Biometric data refers to biometric samples (i.e. data relating to the physiological, biological or behavioural characteristics of an individual) or biometric templates created through technical processing of biometric samples. Examples of biometric samples include facial images, fingerprints and voice recordings. Biometric samples are captured through sensors such as image and audio sensors.

The Guide covers the following:

  • Key considerations in implementing security cameras and biometric recognition systems, and industry best practices for data protection;
  • Obligations and exceptions under the Personal Data Protection Act 2012 applicable to the collection, use and processing of biometric data; and
  • Practical guidance on security cameras for security monitoring and biometric recognition for access control.

According to the Guide, it is important to be familiar with the risks associated with using biometric data, and how systems and processes can be designed to address them. The Guide identifies some of these risks to be identify spoofing, error in identification and systemic risks to biometric templates, and provides recommendations that organisations can consider when they procure or design biometric recognition systems for security applications.

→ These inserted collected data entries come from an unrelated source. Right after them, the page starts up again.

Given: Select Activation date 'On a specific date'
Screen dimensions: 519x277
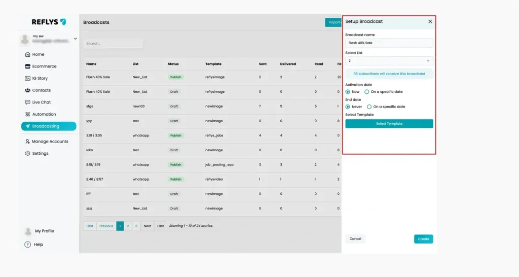Looking at the screenshot, I should point(367,92).
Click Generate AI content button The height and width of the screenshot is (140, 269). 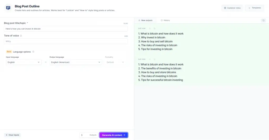click(113, 135)
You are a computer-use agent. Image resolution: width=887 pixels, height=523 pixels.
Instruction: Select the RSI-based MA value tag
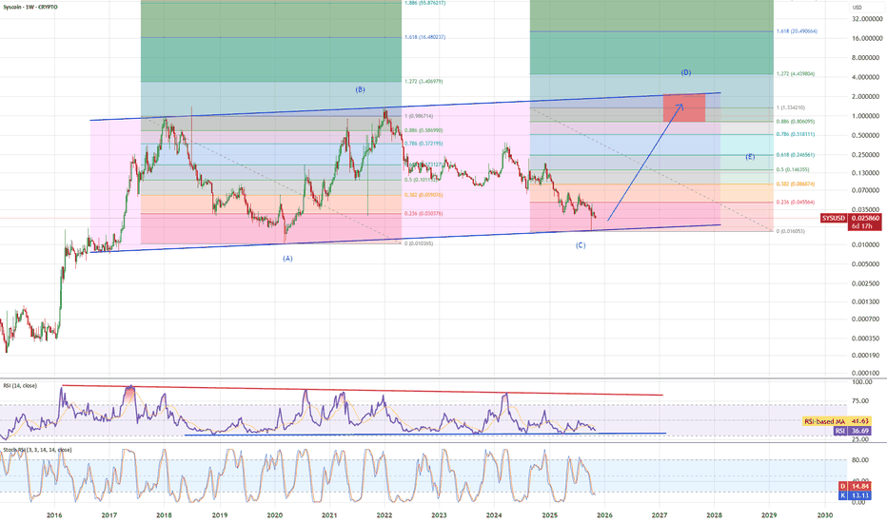coord(838,421)
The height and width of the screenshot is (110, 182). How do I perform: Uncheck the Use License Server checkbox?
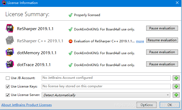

The Guide also recommends that organisations consider implementing governance controls and data protection best practices throughout the different stages of the biometric data life cycle to reduce impact on affected individuals in the event of a breach. Periodic audits should be conducted to ensure compliance with established controls and practices to ensure these have not eroded over time.

The Guide is not intended for individuals who use security cameras or biometric systems in personal or domestic capacities. It is also not intended to address organisations’ use of biometric data for commercial purposes other than in security applications. Future guidance will be provided for the separate and distinct considerations that apply in relation to other commercial use cases.